L’Opep et ses partenaires s’accordent pour réduire leur production de pétrole brut de 1,2 millions de barils par jour




L’entente convenue le 07 décembre sera mise en application à partir de janvier 2019, pour une durée de six mois

 

L’Organisation des pays exportateurs de pétrole (Opep) et ses alliés menés par la Russie vont abaisser leur production de 1,2 million de barils par jour pour les six prochains mois, selon les termes de l’accord scellé vendredi, 07 décembre, à Vienne (Autriche).

L’accord sera mis en application dès janvier 2019, ont convenu les différents pays producteurs présents à la cinquième réunion ministérielle de l’OPEC et de ses partenaires (5th OPEC and non-OPEC Ministerial Meeting).

Cet objectif, attendu fébrilement par les marchés, sera réparti à hauteur de 800 000 barils quotidiens pour les quatorze pays de l’Opep et de 400 000 pour ses dix partenaires dont la Russie, a précisé l’organisation lors d’une conférence de presse qui s’est tenue à son siège de Vienne.

Il aura fallu deux jours de réunions officielles aux différents poids lourds pour accorder leurs violons au sein de cette alliance nouée en 2016.

La réduction, correspondant à un peu plus de 1% de la production mondiale, est destinée à rééquilibrer le marché et à enrayer la chute des cours, qui ont dévissé de 30% en deux mois dans un contexte de surproduction chronique.

Le prix du baril de Brent pour livraison en février a clôturé vendredi à 61,67 dollars; le WTI américain pour livraison en janvier a fini pour sa part à 52,61 dollars.

La baisse « devrait aider le marché à atteindre un équilibre plus tôt », a salué le ministre russe de l’Energie, Alexandre Novak, dont le pays est le deuxième producteur mondial, reconnaissant que les discussions avaient été « complexes ».

L’équilibre entre offre et demande est difficile à atteindre, et l’Opep se réunira donc en avril 2019 pour évaluer l’effet de ces nouvelles baisses de production.

Tenant d’une ligne dure, et rival géopolitique du royaume, l’Iran a obtenu d’être exempté des baisses de production, comme l’ont été la Libye et le Venezuela, trois pays dont les industries pétrolières souffrent de graves perturbations.

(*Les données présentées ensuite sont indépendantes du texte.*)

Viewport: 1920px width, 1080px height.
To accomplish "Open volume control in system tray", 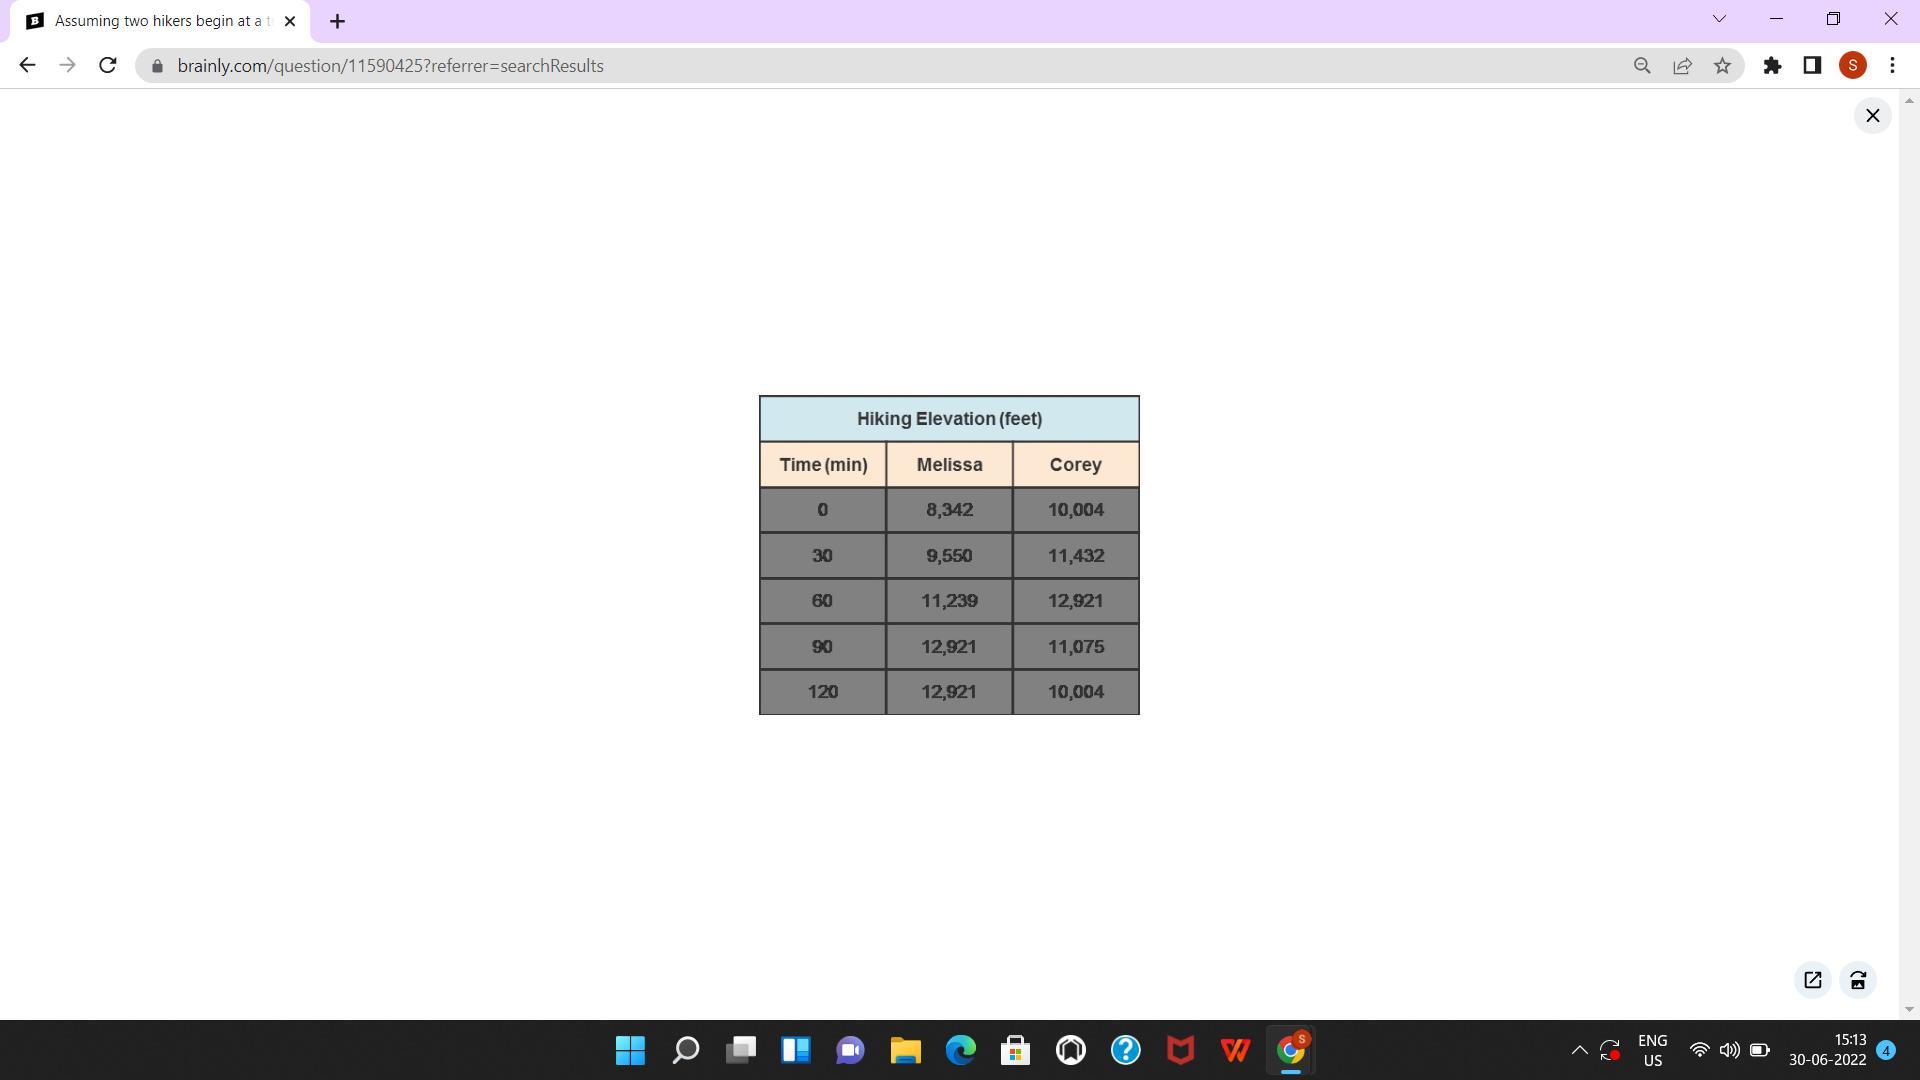I will coord(1729,1050).
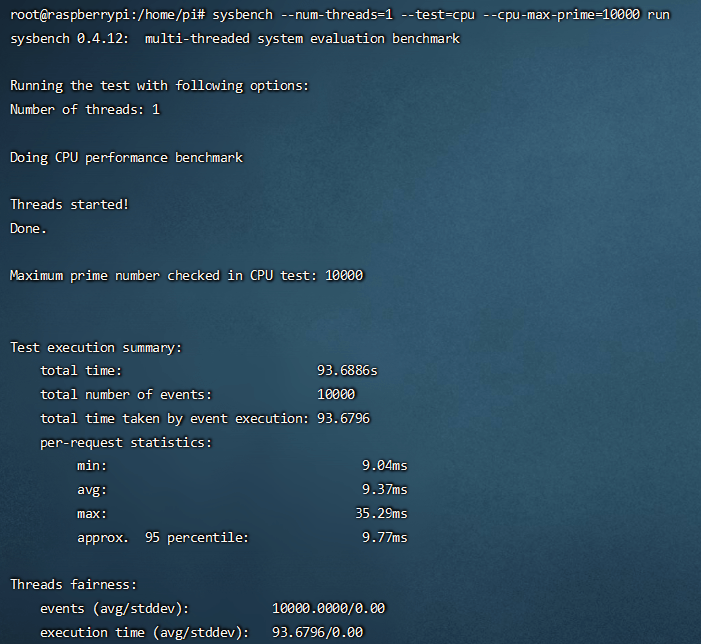Click the min value 9.04ms
The image size is (701, 644).
[384, 465]
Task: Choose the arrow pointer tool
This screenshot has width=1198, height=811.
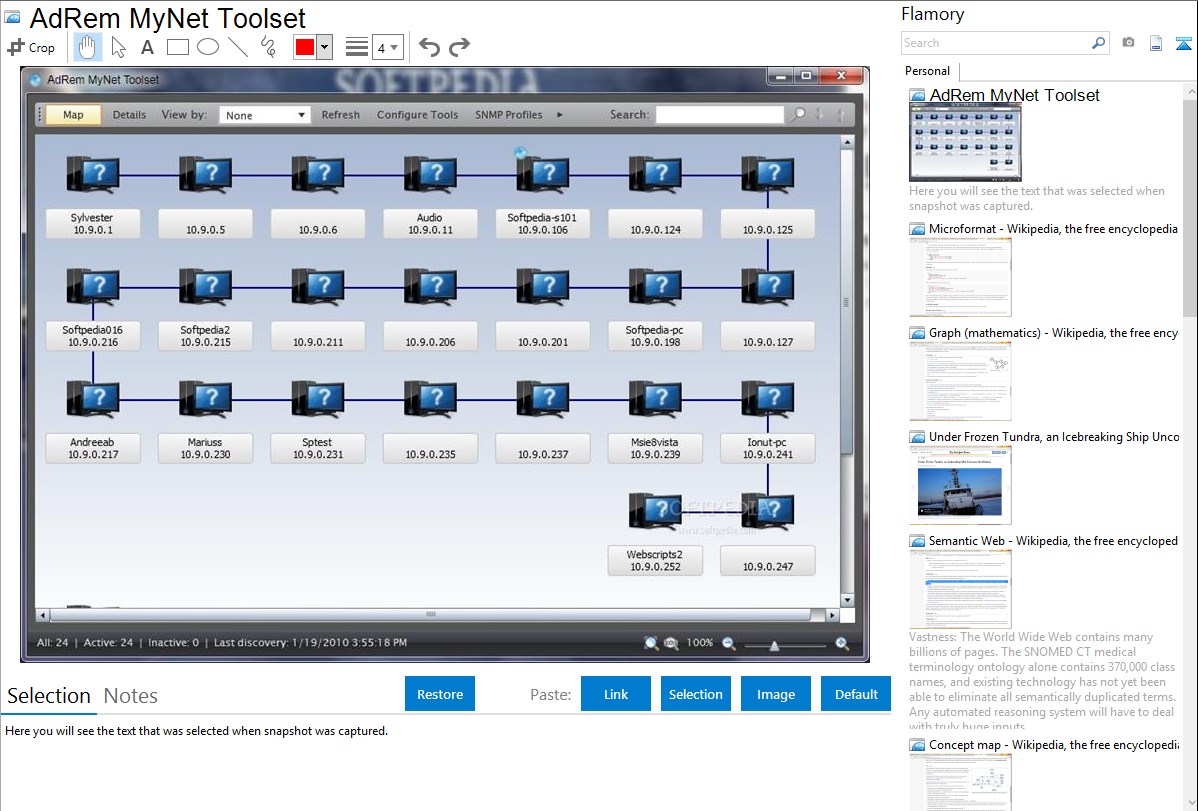Action: pos(118,47)
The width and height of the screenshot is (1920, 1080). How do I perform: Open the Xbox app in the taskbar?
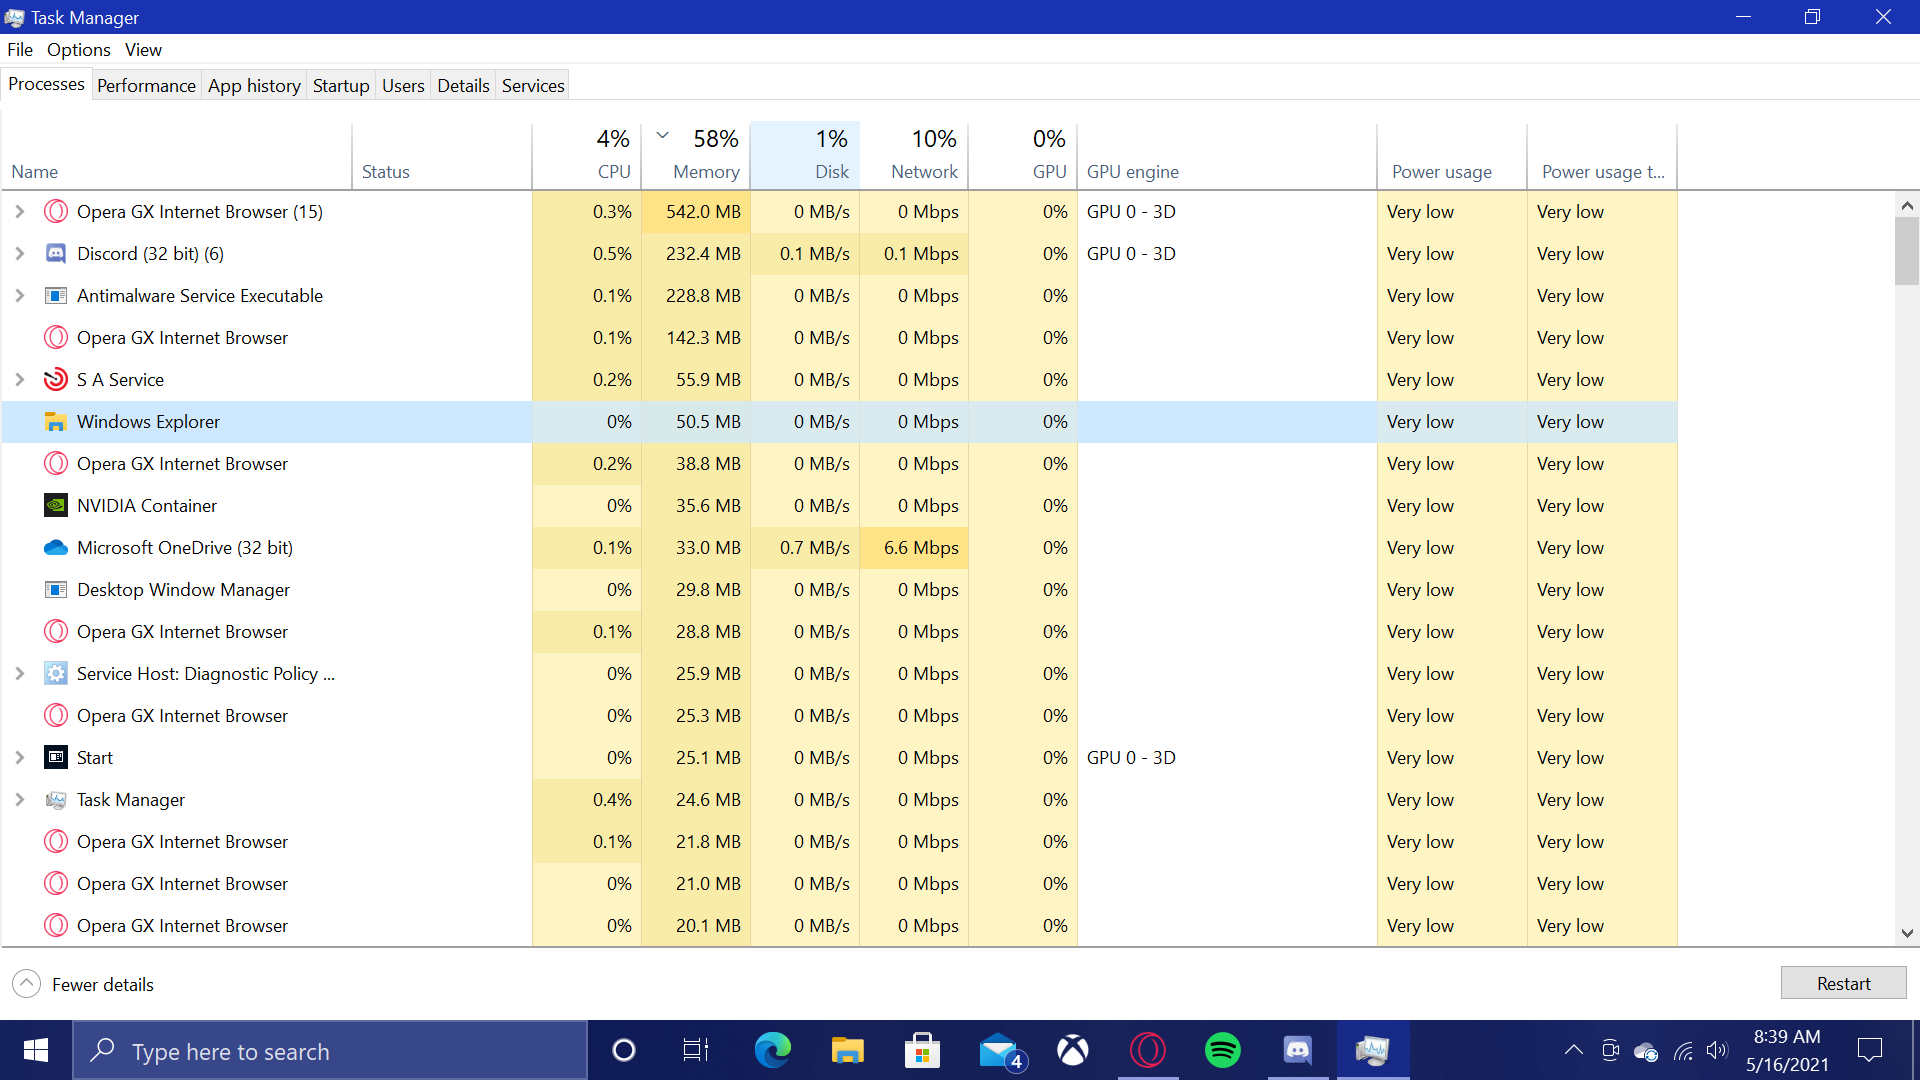point(1072,1050)
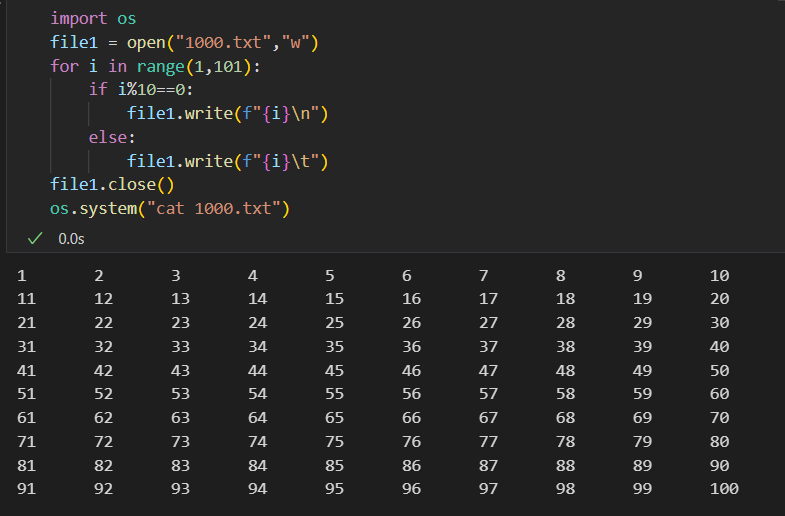Click the number 47 in output

click(488, 370)
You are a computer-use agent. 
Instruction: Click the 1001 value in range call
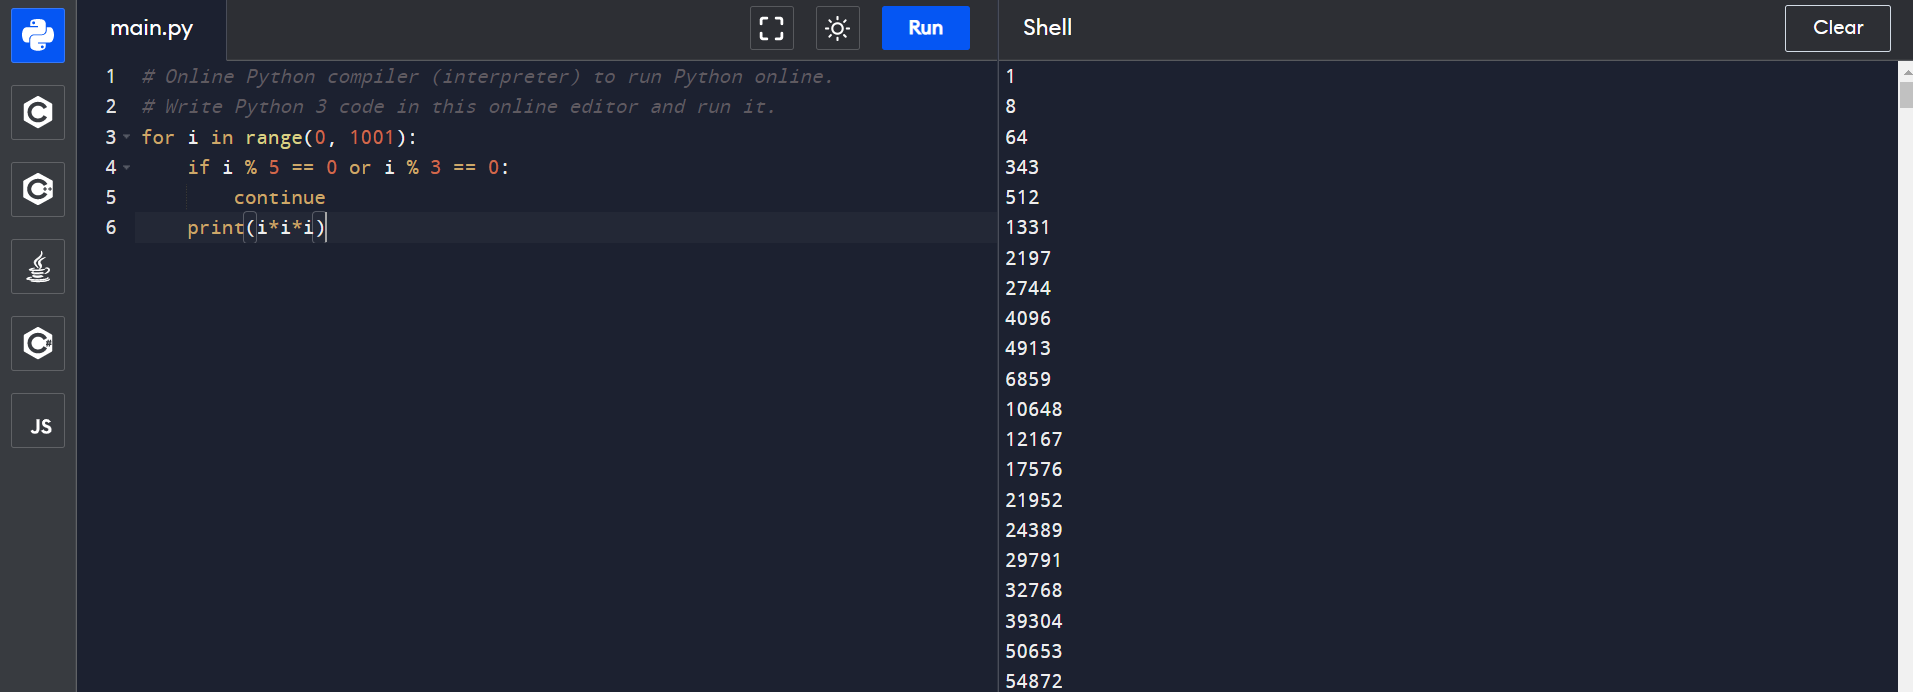coord(371,137)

« Ces exemptions signifient que tous les autres pays vont devoir faire un petit effort supplémentaire », a reconnu le ministre de l’Energie des Emirats arabes unis, Souheil al-Mazrouei.

Difficile de prédire si l’Opep et ses alliés, qui représentent plus de la moitié de l’offre, parviendront à durablement inverser l’évolution des cours.

En juin, l’Opep et ses alliés avaient assoupli leur politique de limitation de production pour pallier la fin des exportations iraniennes après le rétablissement des sanctions américaines liées au dossier du nucléaire iranien.

Mais les exemptions temporaires accordées au dernier moment par les Etats-Unis à huit pays importateurs ont contribué au plongeon des prix, effaçant les gains engrangés depuis début 2017.